Just a few updates. LetsGoDigital has some very nice pictures of the camera.

Taking pictures at the party yesterday mostly worked fine. I did confuse the power button with the shutter button twice, and sometimes the flash-precharge time seemed overly long; also, the LCD display blanks out for a second while the flash fires. One image was very blurry – I think inadvertently turned the flash off, so the camera shifted to a longer exposure time. The rest were mostly fine, if not too sharp, and a little darker than I normally like. I tried out the movie clip feature but the room was too dark for that. I took some pictures under incandescent lights but the auto white balance didn’t work too well.

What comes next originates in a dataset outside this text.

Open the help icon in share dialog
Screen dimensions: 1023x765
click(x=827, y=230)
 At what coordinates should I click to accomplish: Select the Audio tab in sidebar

Afterwards, downloading the pictures to our host’s Windows XP laptop worked fine with no additional installation. Coincidentally, he’d just gotten a Olympus C-4000; it was striking to compare them side-by-side, the Olympus looks big and clunky. At maximum resolution, the Olympus takes a 2288×1712-pixel picture compared to the Optio’s 2048×1536. Other features are roughly equivalent, but the Olympus weighs 400g compared to the Optio’s 115g!

Reading the manual I discovered other goodies. The movie clip mode takes a maximum of about 370 frames (30 secs at 12.33 fps). However, one can divide the frame rate by 2, 5, 10, 20, 50 or 100 to make time-lapse movies; at the last rate, this means 50 minutes are compressed into 30 seconds. This should be fun; I’ll have to find my old pocket tripod for testing this. Images can be cropped to a smaller size inside the camera, copied between the internal memory and the SD card, and b&w, sepia, and colored filters can be applied.

As soon as possible, I plan to buy a spare battery, the AC adapter and a case for the camera; none of these were available at the store when I ordered it, unfortunately.